**Task instructions:**
- 1) Using the article on Houston and the GLO, answer each question:
(a) What budget did the city start with for its single-family home program?
(b) Who is Whitmire's intergovernmental relations chief?
(c) Who is Buckingham's spokeswoman?
- 2) In one to three sentences, explain why, according to the article on Houston and the GLO, Brittany Eck calls Buckingham's pre-existing relationship with Whitmire "valuable."
Reading text start
With GLO granting a HUD extension to use the funds on April 17, the city may be able to build single-family homes on the Stella Link Road property. The city started with a $60 million budget for its single-family home program and has so far invested $44 million in other housing projects. Housing Director Mike Nichols told the Chronicle that the project’s price tag has not yet been fully determined, but he expects federal dollars will be able to cover the cost.

But expanding GLO does not guarantee the viability of the program. The city will have to prove it will build and sell the homes on the property before the GLO sets a new deadline to spend the money. The rest of the city’s recovery portfolio, including efforts to build apartment complexes and buy up flood-prone properties, will have to be spent before the initial deadlines of August 2024 and February 2025.

When asked how the GLO and the city were working to rebuild their relationship, spokespeople for Whitmire and Buckingham circled back to the two men’s April presser.

“The recent press conference I held with GLO Commissioner Buckingham to help some Houstonians post-Harvey exemplifies the strong partnership I am building between the city and state,” Whitmire said in a statement. “We are former colleagues in the state Senate and she understands we represent the same people.”

That rekindling of relations will likely fall on the shoulders of Whitmire’s intergovernmental relations chief, Joshua Sanders, who told the Chronicle that the mayor’s office communicates regularly with the GLO.

“Our enhanced relationship will result in increased efficiency in providing much-needed support to Houston residents,” Sanders said.

Brittany Eck, Buckingham’s spokeswoman, called Buckingham’s pre-existing relationship with Whitmire “valuable.”

“Not only do they want to work together, but they also have an existing relationship where they can pick up the phone and call each other and have that conversation,” Eck said.
Reading text end
Provided data start
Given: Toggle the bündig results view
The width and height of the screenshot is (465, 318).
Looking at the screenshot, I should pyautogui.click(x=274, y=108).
Provided data end
**The answers:**
- 1)
(a) $60 million
(b) Joshua Sanders
(c) Brittany Eck

- 2) Eck says the two not only want to work together but already have a relationship in which they can pick up the phone, call each other, and have that conversation.